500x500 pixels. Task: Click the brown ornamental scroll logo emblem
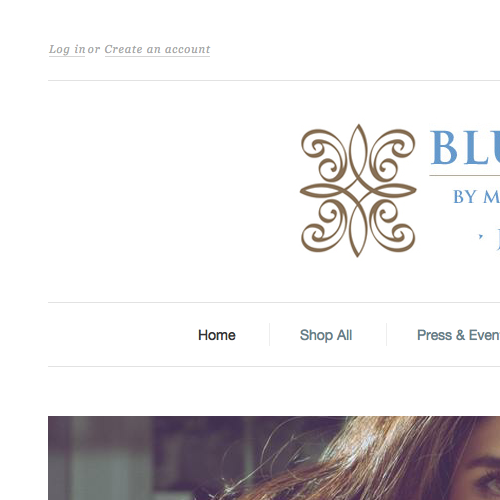point(358,190)
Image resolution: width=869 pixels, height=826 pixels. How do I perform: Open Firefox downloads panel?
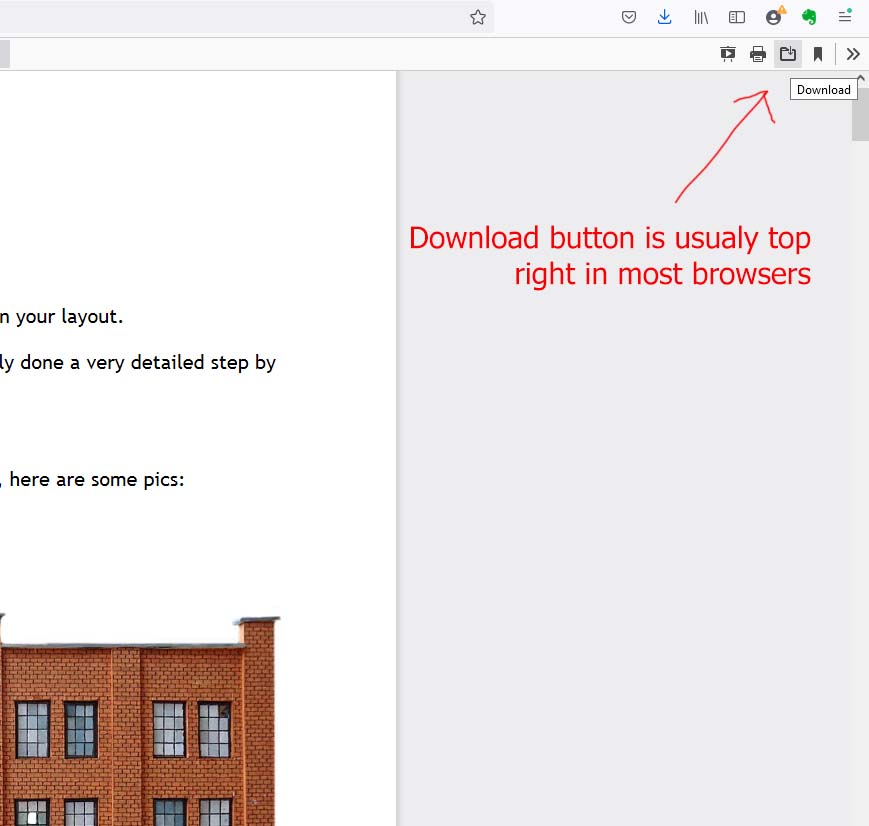tap(665, 17)
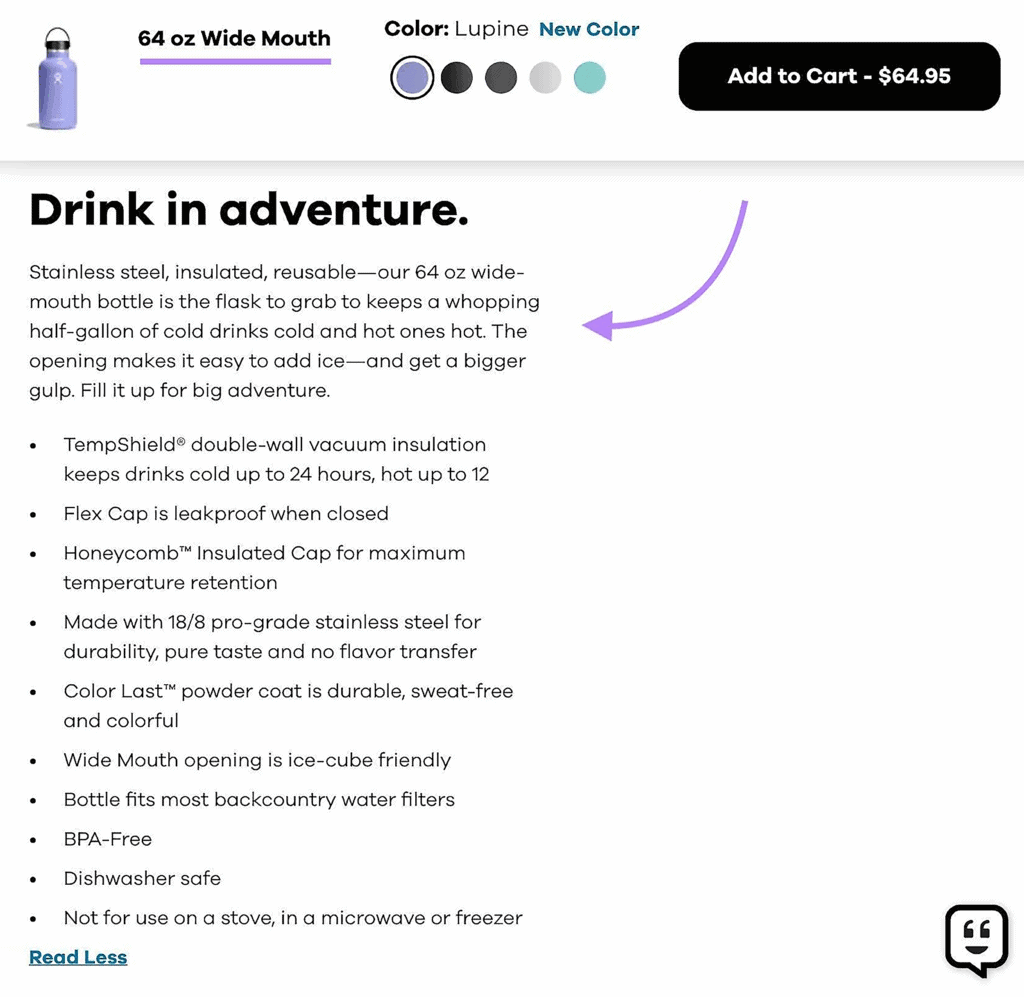Click the smiling speech-bubble chat icon

(x=976, y=940)
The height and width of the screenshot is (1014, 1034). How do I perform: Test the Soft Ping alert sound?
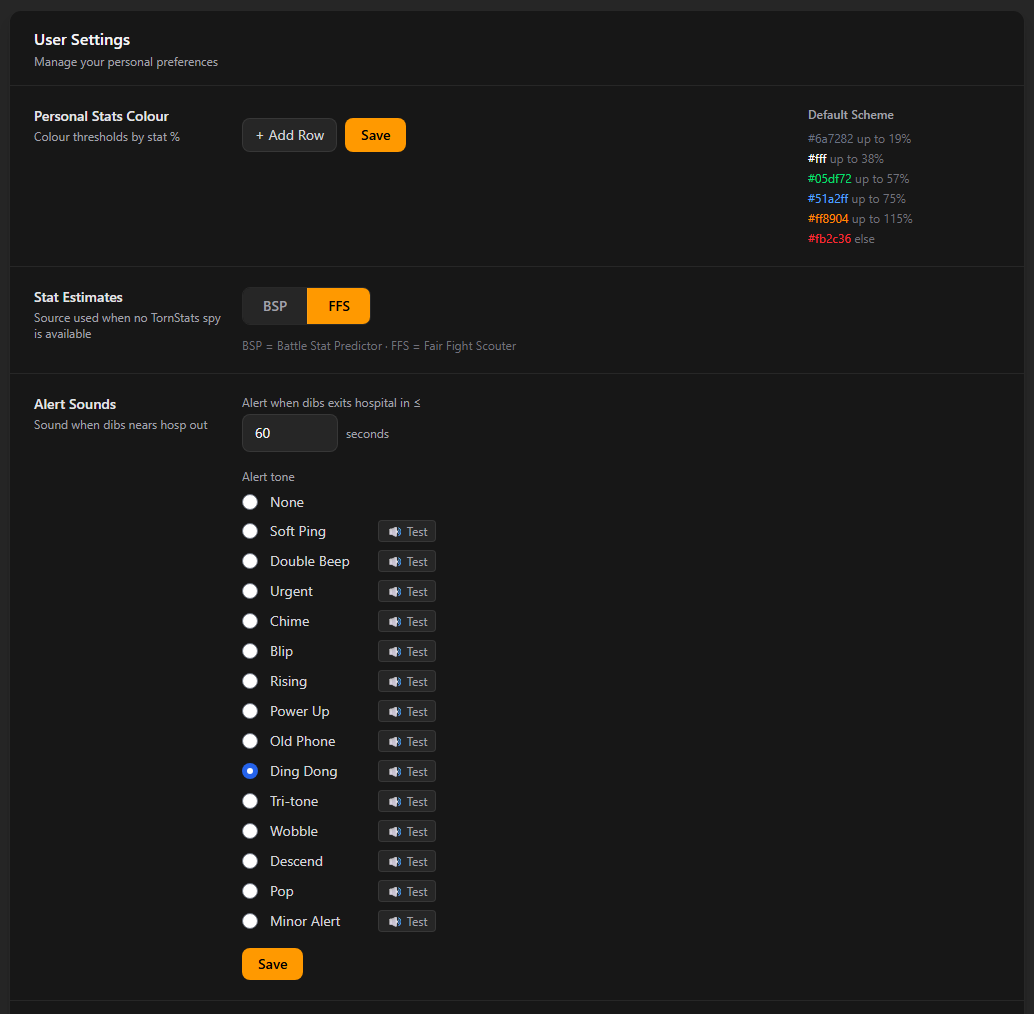pos(407,531)
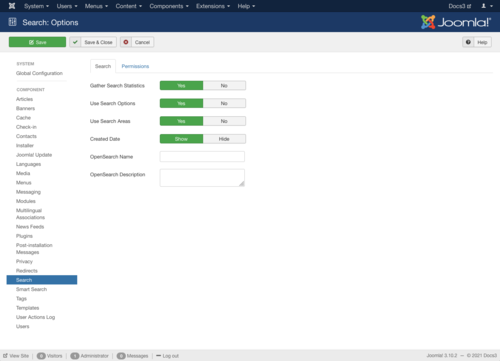The width and height of the screenshot is (500, 361).
Task: Click the Joomla! brand logo on the right
Action: coord(456,22)
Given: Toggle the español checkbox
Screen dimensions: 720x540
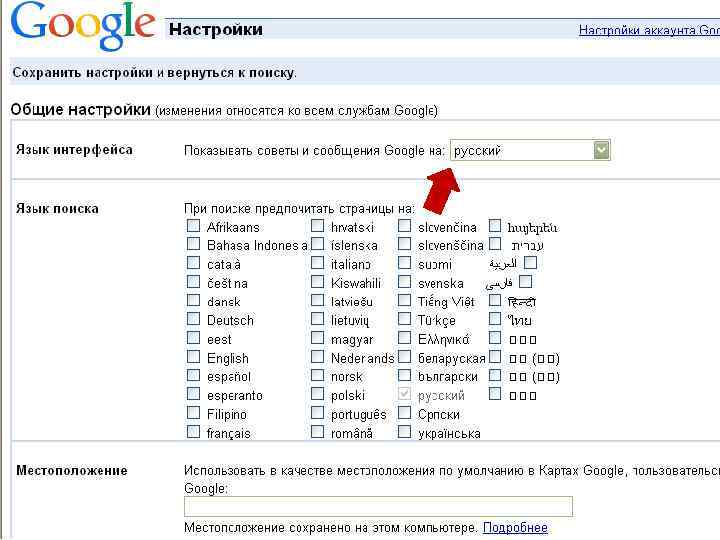Looking at the screenshot, I should click(x=193, y=376).
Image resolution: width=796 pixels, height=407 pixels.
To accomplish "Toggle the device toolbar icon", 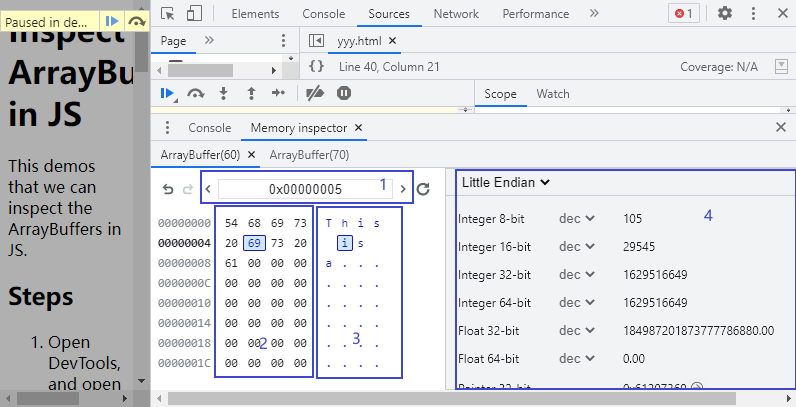I will tap(193, 14).
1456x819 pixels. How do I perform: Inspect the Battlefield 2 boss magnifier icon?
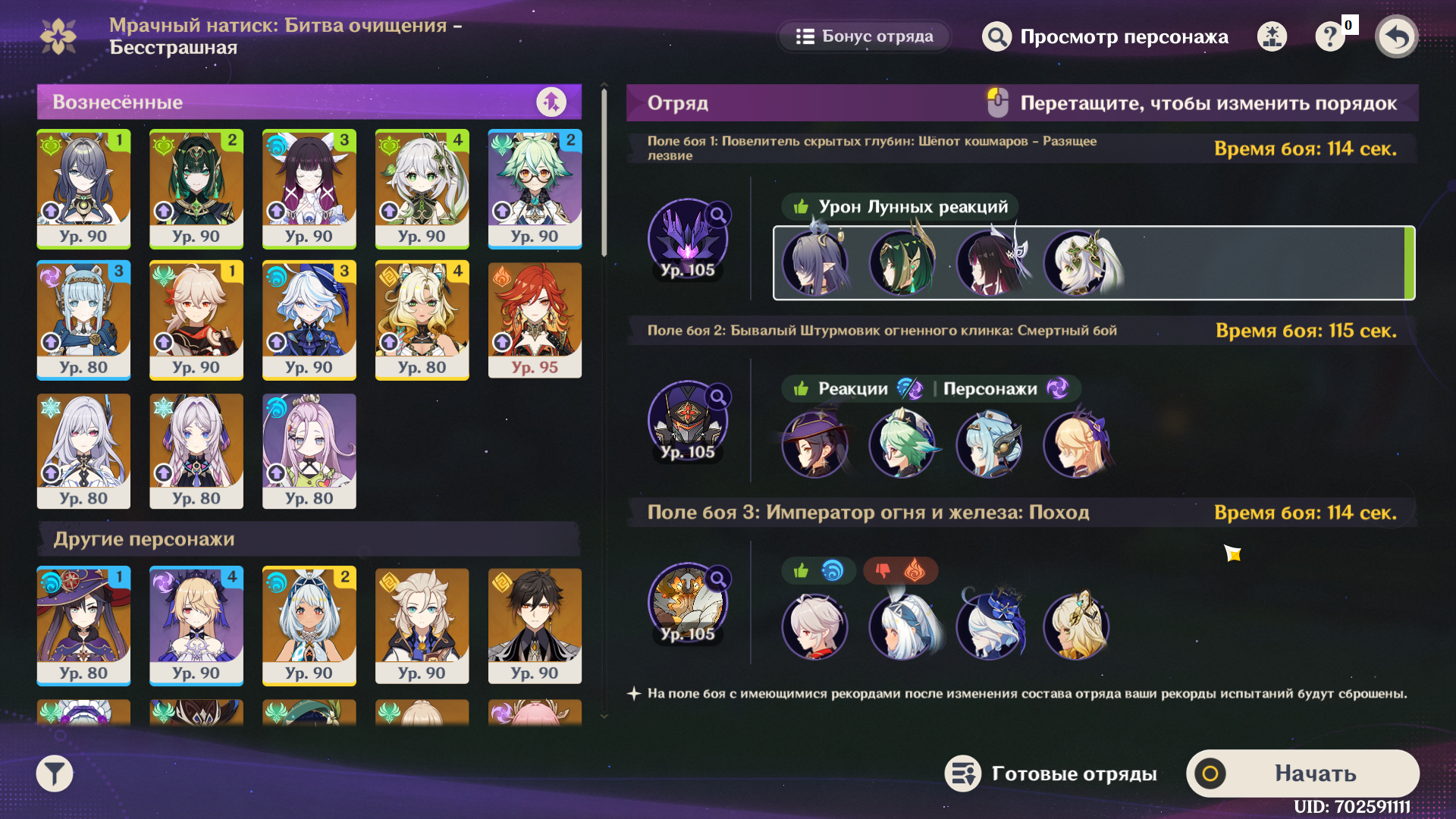717,397
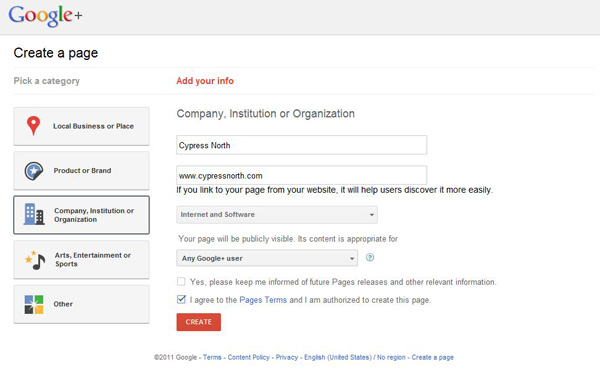Uncheck the Pages Terms agreement checkbox
Viewport: 600px width, 388px height.
click(181, 299)
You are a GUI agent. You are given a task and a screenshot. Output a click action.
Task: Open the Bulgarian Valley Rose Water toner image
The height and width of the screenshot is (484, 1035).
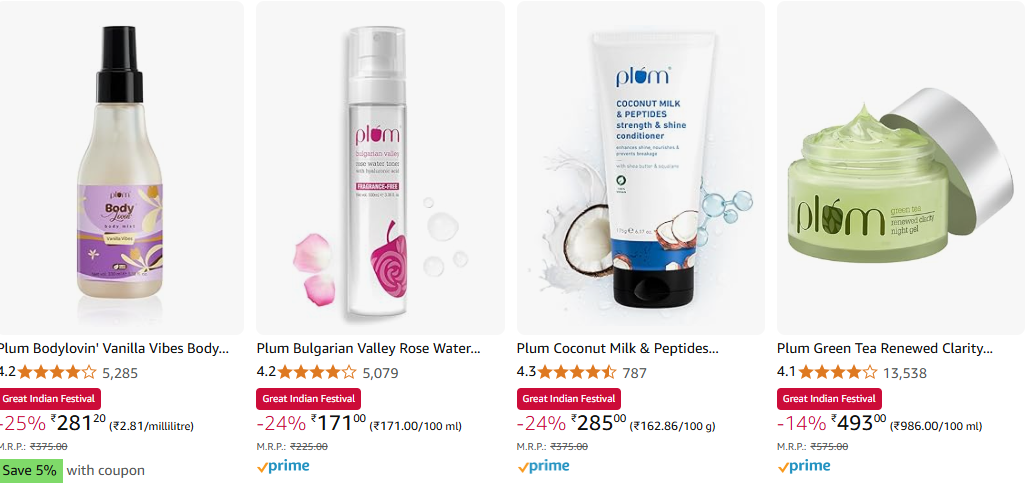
========================================
Take the line that contains "1456x819 pixels. How" as the first and the last line of the records as the end, and please quote those lines exactly, pictures omitted.

1456x819 pixels. How do I perform: Inspect the Battlefield 2 boss magnifier icon?
717,397
Uncheck the Pages Terms agreement checkbox
Viewport: 600px width, 388px height.
click(181, 299)
You are a GUI agent. You are given a task and a screenshot. Output a click action.
Task: Open the Bulgarian Valley Rose Water toner image
The height and width of the screenshot is (484, 1035).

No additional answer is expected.